Deubiquitination-driven adaptive programs in hepatocellular carcinoma: The emerging role of USP22 in hypoxia, metabolic rewiring, and drug resistance.

Hepatocellular carcinoma (HCC) is characterized by profound phenotypic plasticity and limited therapeutic durability. Despite the availability of tyrosine kinase inhibitors, chemotherapy, and immune checkpoint inhibitors, most patients eventually develop resistance, often in the absence of clear genetic alterations. This highlights the importance of non-genetic, adaptive mechanisms that enable tumor cells to survive therapeutic and microenvironmental stress. Deubiquitination has emerged as a critical regulatory layer in stress adaptation, yet its role in orchestrating coordinated resistance programs remains underappreciated. Ubiquitin-specific protease 22 (USP22), originally characterized as a component of the SAGA transcriptional complex, is increasingly recognized as a central regulator of adaptive reprogramming in HCC. In this review, we synthesize recent mechanistic and translational studies demonstrating how USP22 integrates hypoxia tolerance, metabolic rewiring, cancer stemness, immune evasion, and drug resistance into a unified adaptive network.
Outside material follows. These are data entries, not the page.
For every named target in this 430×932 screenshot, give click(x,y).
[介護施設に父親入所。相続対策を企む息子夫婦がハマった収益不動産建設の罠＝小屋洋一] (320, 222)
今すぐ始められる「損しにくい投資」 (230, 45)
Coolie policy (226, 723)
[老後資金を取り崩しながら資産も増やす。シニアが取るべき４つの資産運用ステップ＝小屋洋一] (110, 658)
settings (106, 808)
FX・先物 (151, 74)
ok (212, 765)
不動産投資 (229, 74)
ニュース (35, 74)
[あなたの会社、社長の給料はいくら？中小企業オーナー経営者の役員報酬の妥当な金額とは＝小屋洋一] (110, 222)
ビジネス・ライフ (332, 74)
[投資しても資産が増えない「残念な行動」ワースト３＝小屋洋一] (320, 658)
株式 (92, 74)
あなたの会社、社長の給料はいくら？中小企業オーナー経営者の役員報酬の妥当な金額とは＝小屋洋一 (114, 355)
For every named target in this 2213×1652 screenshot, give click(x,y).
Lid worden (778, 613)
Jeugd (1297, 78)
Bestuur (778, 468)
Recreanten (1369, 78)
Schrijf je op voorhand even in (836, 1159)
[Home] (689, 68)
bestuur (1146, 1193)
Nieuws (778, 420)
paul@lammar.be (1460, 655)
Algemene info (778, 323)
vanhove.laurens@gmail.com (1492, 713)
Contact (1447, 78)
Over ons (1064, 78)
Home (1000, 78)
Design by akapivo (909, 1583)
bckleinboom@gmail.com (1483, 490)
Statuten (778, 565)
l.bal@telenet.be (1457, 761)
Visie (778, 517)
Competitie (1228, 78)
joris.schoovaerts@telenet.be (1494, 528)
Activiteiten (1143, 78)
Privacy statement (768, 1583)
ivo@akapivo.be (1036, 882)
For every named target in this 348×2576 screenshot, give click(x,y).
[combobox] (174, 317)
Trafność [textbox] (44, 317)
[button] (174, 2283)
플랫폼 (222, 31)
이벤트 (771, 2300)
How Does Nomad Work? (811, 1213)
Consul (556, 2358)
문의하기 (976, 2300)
We highlight the role of USP22-centered positive feedback loops in converting transient stress signals into stable, drug-tolerant states, thereby driving non-genetic resistance to targeted therapy, chemotherapy, and immunotherapy. Finally, we discuss emerging therapeutic strategies that exploit USP22 dependency through combination and timing-aware interventions, as well as the potential of USP22 as a biomarker for identifying highly adaptive, treatment-refractory HCC. Collectively, these insights position USP22 as a network stabilizer of malignant adaptation and a promising target for overcoming therapeutic resistance in hepatocellular carcinoma.